I'd certainly like to have decimal FPU types too, I know IBM did some nice work but the rest of industry mostly ignored it and I think it's a pity.
Still I don't see where in scientific computing anybody would need it by the nature of the problems being solved -- what is decimal in nature? When you calculate with base2 FP you have better "resolution" and partial results in "absolute" sense (not in the "let me see the decimal digits" sense of course). For the same reason, when you make a series of calculations, the error accumulates slower with binary. That's why base 2 FP was used for all this years. When you don't need to calculate money amounts, it is better.
But what are the examples where decimal is more "natural" for scientific computing?
To amplify this a bit, in binary the relative and absolute errors are within a factor of two, but by a factor of up to 10 for decimal. IBM actually used to use base 16 on some hardware but the rel/abs error disparity of factor 16 hurt and it was eventually abandoned.

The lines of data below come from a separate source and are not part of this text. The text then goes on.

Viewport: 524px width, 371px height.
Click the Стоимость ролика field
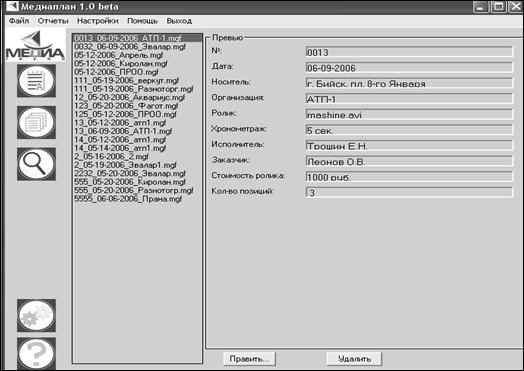tap(409, 177)
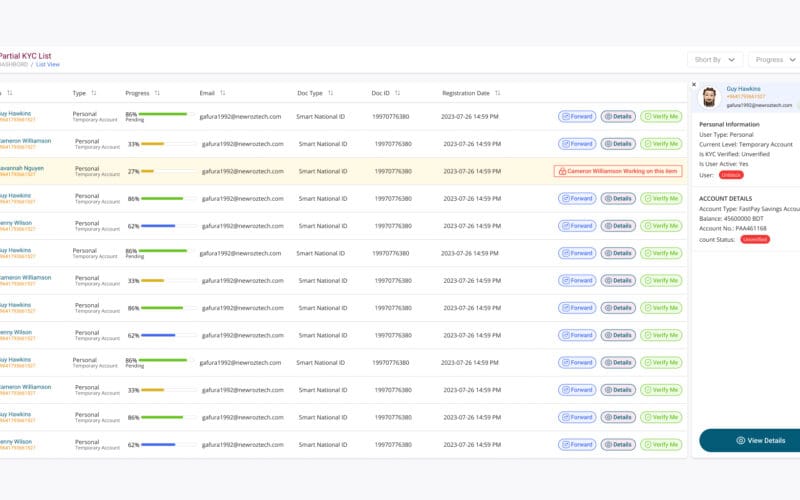Close the Guy Hawkins detail panel
The height and width of the screenshot is (500, 800).
coord(694,84)
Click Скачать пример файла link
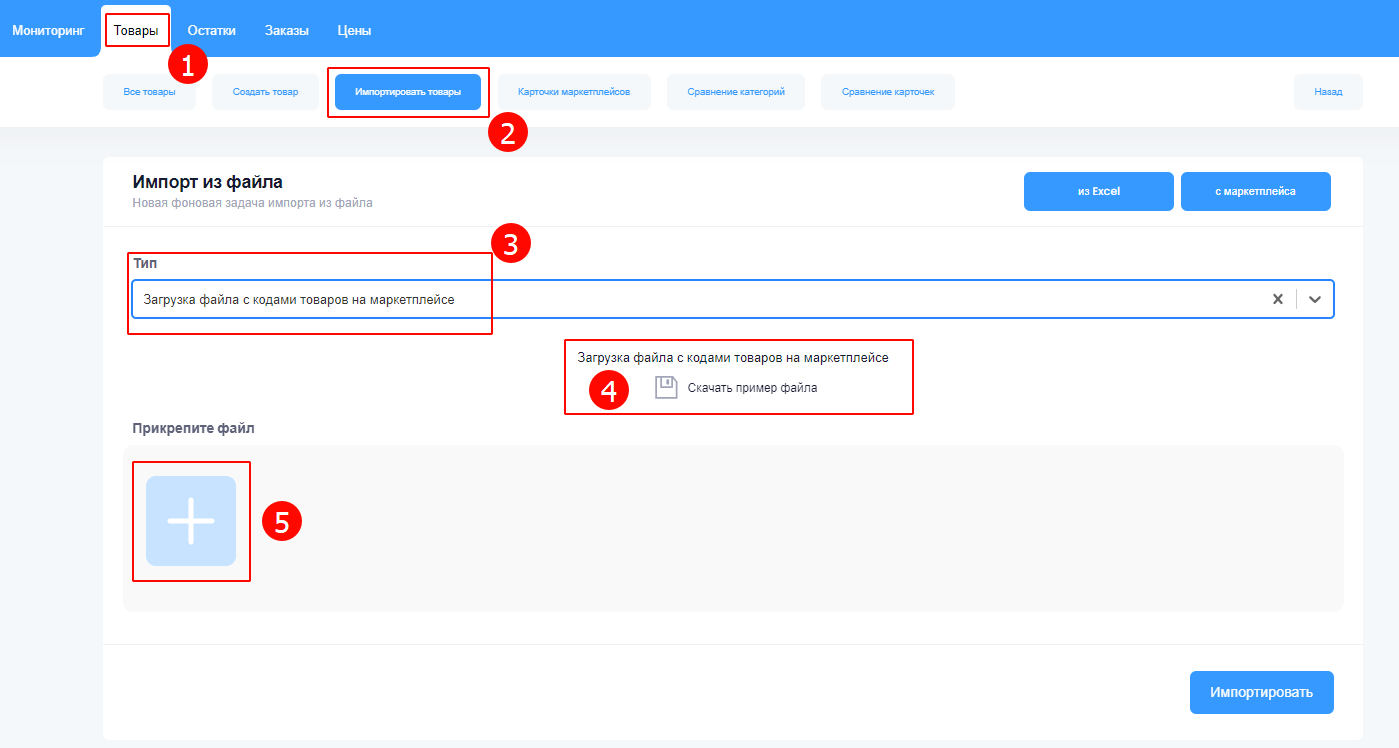This screenshot has width=1399, height=748. pyautogui.click(x=752, y=387)
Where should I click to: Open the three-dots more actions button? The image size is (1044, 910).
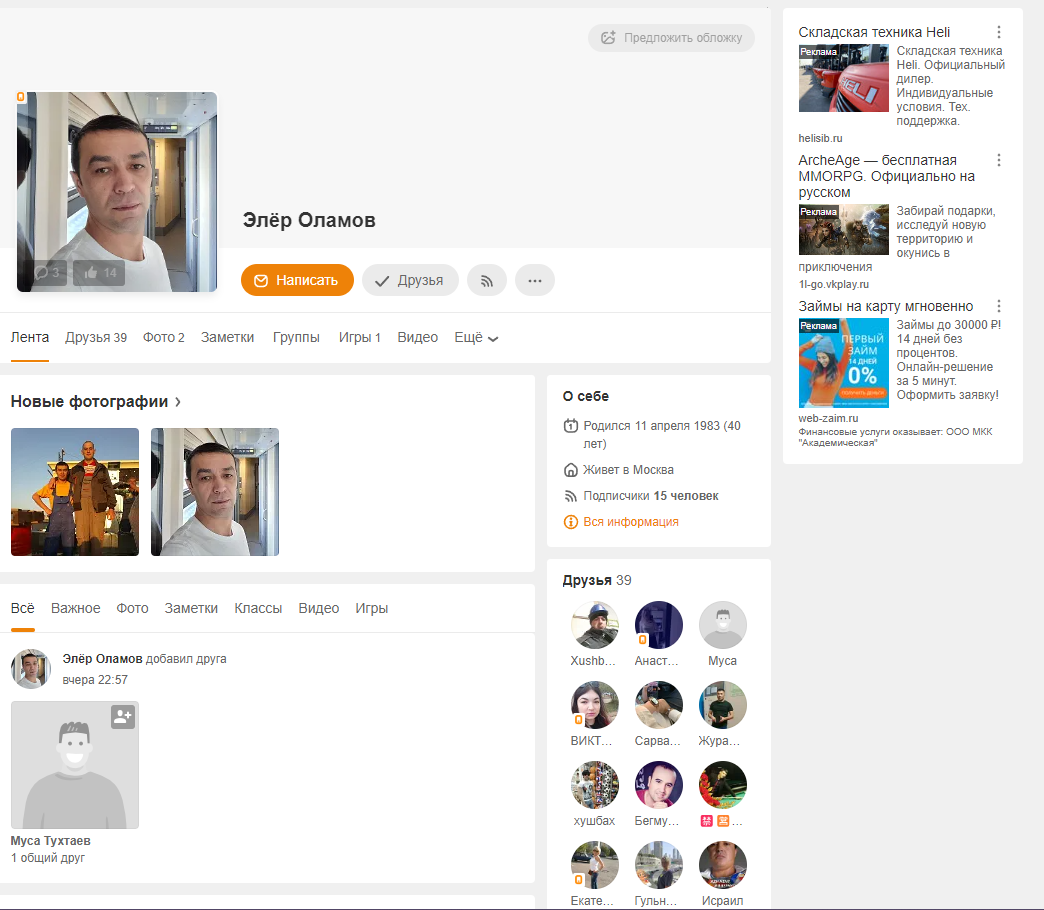point(534,281)
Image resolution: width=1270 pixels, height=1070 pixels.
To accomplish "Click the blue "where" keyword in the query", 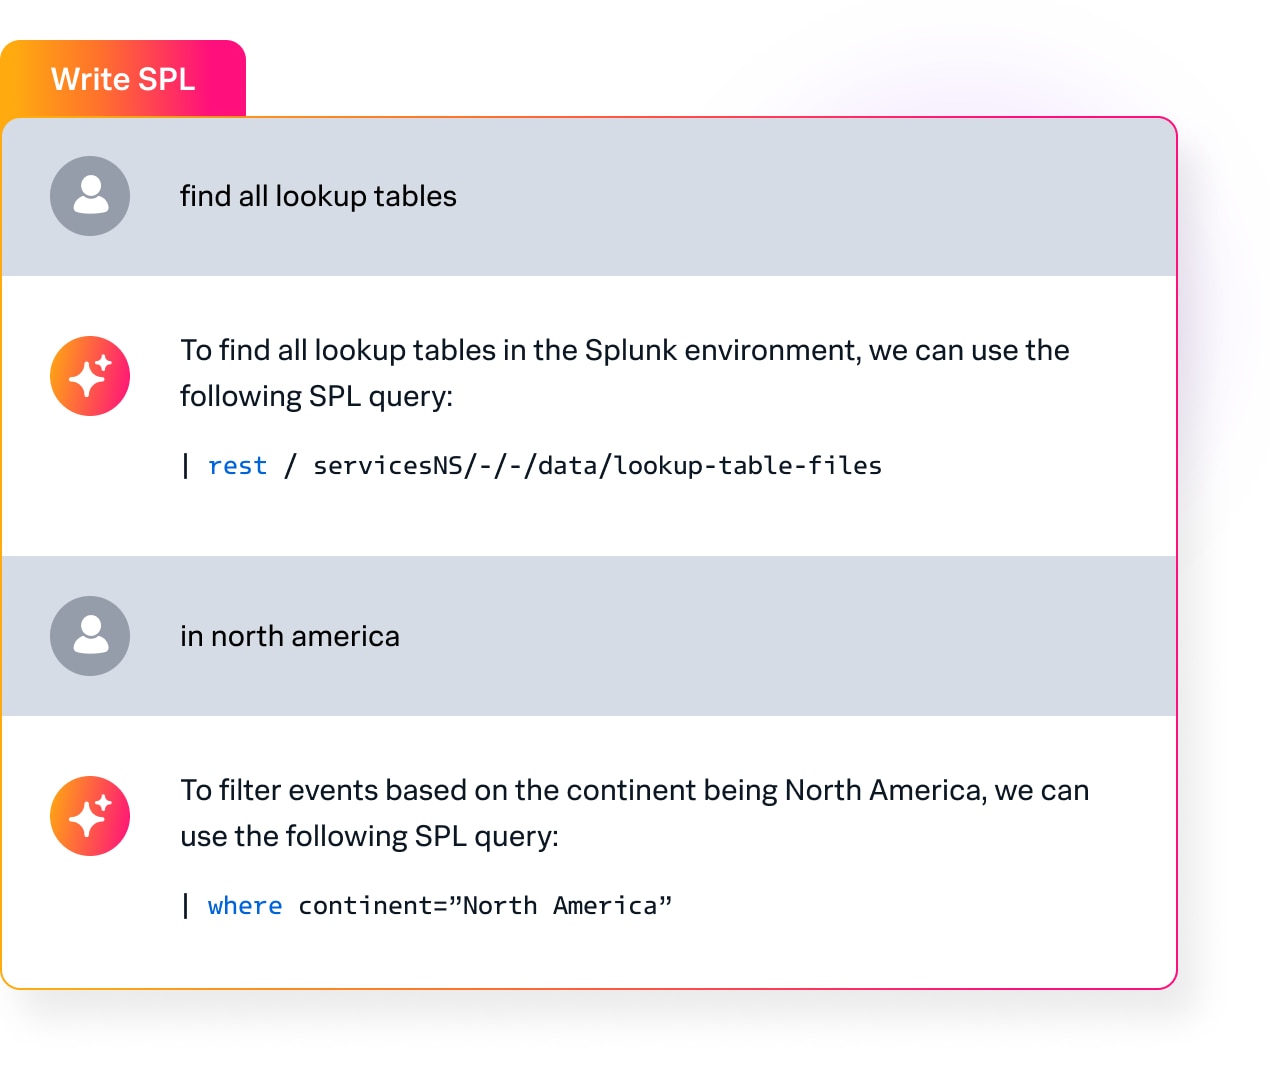I will [x=244, y=906].
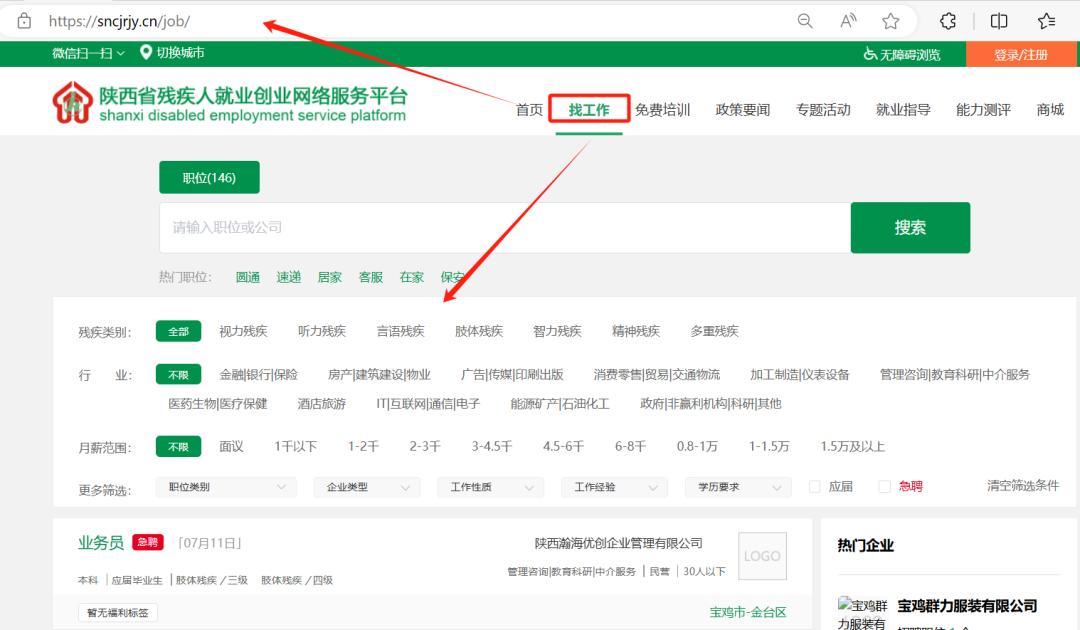Select 视力残疾 disability type filter

tap(243, 331)
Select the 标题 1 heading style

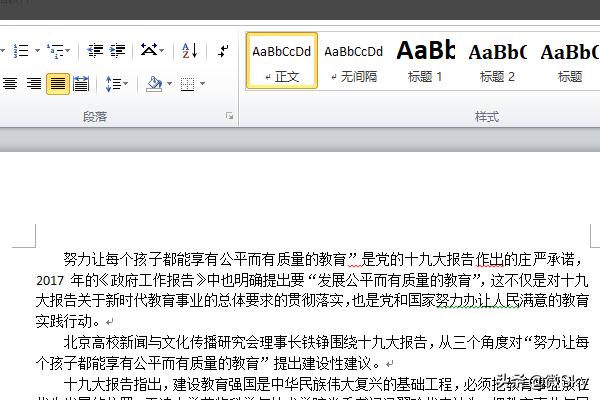point(425,60)
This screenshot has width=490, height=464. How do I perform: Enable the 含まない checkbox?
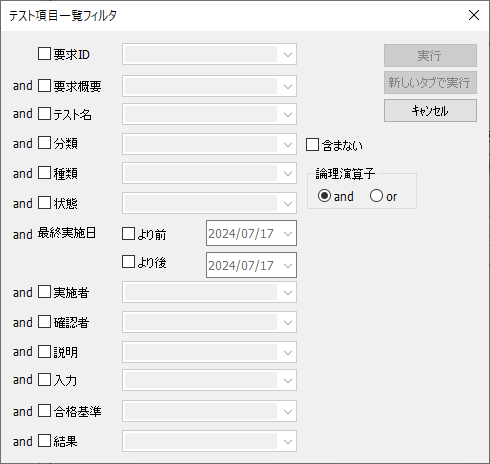(312, 145)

Still I don't see where in scientific computing anybody would need it by the nature of the problems being solved -- what is decimal in nature? When you calculate with base2 FP you have better "resolution" and partial results in "absolute" sense (not in the "let me see the decimal digits" sense of course). For the same reason, when you make a series of calculations, the error accumulates slower with binary. That's why base 2 FP was used for all this years. When you don't need to calculate money amounts, it is better.
But what are the examples where decimal is more "natural" for scientific computing?